Haksızlıkların ana kaynağı nedir diye düşünürüm. Elbette sistemle ilgili temel nedenler var. Ancak haksızlığı yapanların elini kolaylaştıran en temel argümanın basit bir nedene dayandığını defalarca tecrübe ettim: "Kendi ailesi sahip çıkmıyor biz niye sahip çıkalım...". Bu argümanın karşı izdüşümünde "Kol kırılır yen içinde kalır" anlayışı yatar.

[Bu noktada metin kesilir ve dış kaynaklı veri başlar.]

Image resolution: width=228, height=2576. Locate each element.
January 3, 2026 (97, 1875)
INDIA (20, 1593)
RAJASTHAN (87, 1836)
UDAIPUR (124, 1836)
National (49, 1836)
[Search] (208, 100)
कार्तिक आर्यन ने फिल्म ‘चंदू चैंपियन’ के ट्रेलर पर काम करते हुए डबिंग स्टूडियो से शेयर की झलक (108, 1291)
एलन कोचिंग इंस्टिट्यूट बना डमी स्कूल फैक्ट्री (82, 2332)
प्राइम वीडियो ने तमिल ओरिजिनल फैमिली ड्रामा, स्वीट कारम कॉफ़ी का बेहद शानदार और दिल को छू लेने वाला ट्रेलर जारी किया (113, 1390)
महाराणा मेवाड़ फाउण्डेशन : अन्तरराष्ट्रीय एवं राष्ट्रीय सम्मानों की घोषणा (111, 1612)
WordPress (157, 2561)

Her ikisi de yanlıştır.

Para-militer yapılardan güç bulan sapkın siber çetelerin devletin imkanlarını kullanarak dünyanın en seviyesiz, dünyanın en şerefsiz tezgahlarını kurmasını bir Alevi olarak, bir Kürt olarak, Sosyalist bir kadın olarak anlayabilirim. Ancak yakınlarımın içine düştükleri basiretsizliği anlamakta güçlük çekiyorum.

Kurumsal destekli nitelikli iftiralar  ortaya çıkmış olmasaydı, ailemin duyarsızlığının bir nebze anlamı olurdu. Ancak yıllara uzanan şeytani düzeneklerde üretilmiş seviyesiz iftiralar bugün kanıtlarıyla gün gibi ortada. Başta annem olmak üzere aleyhimdeki nitelikli iftiralara inananların  kimler tarafından hangi kanallardan manipule edildiğini bulmak gerekir. Alevi toplumunun içine kadar sızan faşist yapılanmaların ifşa edilmesine ihtiyaç var.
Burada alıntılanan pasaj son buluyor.